Your task
Wherever the string "click" shows up in the data below, copy the whole line.
*** Records to use Section Begins ***
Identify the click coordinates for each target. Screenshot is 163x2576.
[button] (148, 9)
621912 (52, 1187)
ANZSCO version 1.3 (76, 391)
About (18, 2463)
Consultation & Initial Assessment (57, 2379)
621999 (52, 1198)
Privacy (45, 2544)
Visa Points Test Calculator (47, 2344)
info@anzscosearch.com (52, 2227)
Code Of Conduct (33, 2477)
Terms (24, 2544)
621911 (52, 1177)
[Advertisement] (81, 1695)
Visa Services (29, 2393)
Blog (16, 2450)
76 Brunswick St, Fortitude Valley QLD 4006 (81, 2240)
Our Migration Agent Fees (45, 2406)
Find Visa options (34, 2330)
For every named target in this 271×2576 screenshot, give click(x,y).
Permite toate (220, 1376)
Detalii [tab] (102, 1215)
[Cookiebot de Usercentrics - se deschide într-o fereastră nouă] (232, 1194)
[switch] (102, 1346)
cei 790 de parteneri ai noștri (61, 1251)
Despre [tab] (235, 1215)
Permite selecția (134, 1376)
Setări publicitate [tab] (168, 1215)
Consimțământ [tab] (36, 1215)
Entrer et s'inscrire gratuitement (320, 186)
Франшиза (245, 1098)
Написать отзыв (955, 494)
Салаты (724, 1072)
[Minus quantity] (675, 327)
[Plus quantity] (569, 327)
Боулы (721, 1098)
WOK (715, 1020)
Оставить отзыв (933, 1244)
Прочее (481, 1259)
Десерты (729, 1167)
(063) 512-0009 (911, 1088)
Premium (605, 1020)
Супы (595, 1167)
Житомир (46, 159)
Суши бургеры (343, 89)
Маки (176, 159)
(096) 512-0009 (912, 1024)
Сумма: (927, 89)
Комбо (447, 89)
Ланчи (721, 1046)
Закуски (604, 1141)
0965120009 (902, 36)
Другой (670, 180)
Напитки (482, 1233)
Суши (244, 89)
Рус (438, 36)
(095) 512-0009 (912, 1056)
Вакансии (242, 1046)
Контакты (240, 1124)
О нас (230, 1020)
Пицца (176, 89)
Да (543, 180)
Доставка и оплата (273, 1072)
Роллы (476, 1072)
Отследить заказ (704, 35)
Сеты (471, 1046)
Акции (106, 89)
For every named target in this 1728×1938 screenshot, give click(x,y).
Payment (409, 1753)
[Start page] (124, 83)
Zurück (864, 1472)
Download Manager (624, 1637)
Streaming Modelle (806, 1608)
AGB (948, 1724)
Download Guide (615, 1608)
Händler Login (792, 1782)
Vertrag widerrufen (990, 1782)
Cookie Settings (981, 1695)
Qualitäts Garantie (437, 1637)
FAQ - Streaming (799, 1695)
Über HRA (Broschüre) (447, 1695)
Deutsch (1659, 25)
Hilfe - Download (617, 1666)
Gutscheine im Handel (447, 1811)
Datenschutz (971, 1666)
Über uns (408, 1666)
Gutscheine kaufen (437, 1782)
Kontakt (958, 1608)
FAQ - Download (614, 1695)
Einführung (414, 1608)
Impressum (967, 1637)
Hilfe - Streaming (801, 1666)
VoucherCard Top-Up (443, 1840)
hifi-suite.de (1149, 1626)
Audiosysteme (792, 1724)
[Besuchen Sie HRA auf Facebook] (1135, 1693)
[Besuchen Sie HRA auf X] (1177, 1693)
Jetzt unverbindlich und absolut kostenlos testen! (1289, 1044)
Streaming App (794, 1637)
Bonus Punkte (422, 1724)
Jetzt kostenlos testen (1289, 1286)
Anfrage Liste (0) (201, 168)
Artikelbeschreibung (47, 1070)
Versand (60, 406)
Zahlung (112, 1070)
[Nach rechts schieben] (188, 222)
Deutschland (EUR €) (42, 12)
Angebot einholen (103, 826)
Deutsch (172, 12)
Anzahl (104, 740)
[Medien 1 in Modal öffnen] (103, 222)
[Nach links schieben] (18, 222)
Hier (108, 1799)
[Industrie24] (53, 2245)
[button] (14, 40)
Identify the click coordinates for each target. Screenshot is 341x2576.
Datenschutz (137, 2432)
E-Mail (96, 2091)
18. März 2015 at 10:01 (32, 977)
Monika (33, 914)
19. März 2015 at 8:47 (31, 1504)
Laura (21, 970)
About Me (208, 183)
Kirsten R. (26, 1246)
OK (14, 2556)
*** Records to use Section Ends ***
Solution to the exercise
Identify the click coordinates for each target. Screenshot is 163x2576.
For every named target in this 271×2576 screenshot, give click(x,y).
For every named target in this 1728×1938 screenshot, give click(x,y).
Identify the click coordinates for each target. Screenshot is 341x2576.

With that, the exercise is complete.